B-SOiD is available at the lab Github.
Hsu, bioRxi, 2019

Building a rodent joystick to monitor real-time spatiotemporal kinematics of reaching behavior

We are realizing that the behavioral repertoire of mice is much richer than previously thought, including motor control and decision-making using reaches. Modern neuroscience is now capturing this richness, paired with new genetic tools, to understand fundamental neuroscience principles. Here, we provide an illustrated build guide, code, multiple use scenarios, and analytic tools to a low-cost, highly customizable mouse joystick. This tool will enable improved throughput, accessibility, and experimental design (e.g. spatiotemporal reach trajectories over lever presses) for labs wishing to study a range of reach-based experiments.

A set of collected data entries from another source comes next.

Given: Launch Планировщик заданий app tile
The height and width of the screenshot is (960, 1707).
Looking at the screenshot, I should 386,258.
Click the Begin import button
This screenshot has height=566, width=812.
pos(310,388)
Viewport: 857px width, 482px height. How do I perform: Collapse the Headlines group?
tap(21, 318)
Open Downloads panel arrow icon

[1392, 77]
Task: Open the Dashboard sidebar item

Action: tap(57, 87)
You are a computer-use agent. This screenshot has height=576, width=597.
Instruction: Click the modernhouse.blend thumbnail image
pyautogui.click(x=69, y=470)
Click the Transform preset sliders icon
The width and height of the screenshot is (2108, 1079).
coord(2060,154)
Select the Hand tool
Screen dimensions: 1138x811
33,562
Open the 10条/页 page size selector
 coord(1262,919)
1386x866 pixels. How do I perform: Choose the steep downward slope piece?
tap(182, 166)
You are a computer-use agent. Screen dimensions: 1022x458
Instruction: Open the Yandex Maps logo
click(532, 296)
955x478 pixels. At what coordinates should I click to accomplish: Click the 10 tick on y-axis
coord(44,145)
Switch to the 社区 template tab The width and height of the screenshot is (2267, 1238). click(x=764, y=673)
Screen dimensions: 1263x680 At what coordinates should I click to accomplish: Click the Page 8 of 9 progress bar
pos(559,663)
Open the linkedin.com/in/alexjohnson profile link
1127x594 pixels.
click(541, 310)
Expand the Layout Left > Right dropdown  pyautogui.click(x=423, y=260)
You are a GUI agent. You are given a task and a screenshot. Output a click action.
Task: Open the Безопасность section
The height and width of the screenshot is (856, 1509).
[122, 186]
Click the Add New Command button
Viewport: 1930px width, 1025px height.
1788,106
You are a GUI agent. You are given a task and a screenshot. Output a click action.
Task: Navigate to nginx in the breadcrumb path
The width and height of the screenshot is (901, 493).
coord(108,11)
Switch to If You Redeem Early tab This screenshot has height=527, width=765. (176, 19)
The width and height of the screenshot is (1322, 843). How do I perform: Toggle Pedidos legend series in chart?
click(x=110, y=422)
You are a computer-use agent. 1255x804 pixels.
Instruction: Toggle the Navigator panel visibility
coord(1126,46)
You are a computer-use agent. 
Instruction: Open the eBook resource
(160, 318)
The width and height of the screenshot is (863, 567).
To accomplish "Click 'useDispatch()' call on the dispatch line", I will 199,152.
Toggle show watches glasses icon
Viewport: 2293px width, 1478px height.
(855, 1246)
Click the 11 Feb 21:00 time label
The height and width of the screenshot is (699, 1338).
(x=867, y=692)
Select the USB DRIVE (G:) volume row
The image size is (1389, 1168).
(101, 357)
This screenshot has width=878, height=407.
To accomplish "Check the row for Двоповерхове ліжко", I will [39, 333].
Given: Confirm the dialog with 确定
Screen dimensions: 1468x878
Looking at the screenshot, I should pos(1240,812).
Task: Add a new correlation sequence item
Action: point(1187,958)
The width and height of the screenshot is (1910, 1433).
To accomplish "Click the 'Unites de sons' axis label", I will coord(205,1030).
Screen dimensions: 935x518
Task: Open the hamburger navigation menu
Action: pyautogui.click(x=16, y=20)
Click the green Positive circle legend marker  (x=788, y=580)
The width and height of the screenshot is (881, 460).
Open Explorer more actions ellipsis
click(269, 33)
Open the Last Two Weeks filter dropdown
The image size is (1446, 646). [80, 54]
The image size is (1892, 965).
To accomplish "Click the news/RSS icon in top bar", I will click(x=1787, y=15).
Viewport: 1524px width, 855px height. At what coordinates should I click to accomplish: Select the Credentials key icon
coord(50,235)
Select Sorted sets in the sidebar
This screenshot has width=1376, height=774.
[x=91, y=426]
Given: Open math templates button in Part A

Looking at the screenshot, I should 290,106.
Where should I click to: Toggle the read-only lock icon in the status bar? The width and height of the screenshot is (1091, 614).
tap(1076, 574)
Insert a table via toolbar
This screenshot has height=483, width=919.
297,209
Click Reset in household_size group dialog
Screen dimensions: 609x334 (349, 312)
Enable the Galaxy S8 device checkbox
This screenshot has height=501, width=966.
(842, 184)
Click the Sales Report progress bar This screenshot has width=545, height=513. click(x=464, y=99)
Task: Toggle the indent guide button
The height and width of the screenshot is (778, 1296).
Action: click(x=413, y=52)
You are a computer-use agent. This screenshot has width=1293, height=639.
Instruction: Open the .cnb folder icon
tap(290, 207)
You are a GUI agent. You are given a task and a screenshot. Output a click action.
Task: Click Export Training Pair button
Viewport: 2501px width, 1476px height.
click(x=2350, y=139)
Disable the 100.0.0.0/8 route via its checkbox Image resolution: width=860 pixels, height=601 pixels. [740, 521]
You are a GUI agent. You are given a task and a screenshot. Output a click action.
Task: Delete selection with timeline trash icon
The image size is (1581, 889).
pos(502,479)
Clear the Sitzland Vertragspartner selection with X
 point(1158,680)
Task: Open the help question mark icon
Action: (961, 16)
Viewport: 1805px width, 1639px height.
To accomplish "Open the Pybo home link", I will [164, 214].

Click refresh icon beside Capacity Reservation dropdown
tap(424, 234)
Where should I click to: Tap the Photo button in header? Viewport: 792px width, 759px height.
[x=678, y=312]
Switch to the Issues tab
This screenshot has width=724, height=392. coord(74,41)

The joystick build manual and analysis software can be found at the lab Github.
Belsey et al., eNeuro, 2020

Drawings for mouse shuttle, headcap and headcap holders

Here we supply soldiworks parts drawings for the mouse shuttle, headcap, and headcap holder which can be used to build a head-fixed behavioral and or electrophysiology apparatus. We have machined the mouse shuttle using aluminium and 3D printed the headcaps and headcap holders. These drawings can be manipulated and customized to experiment specific desires.

All drawings can be found at the lab Github.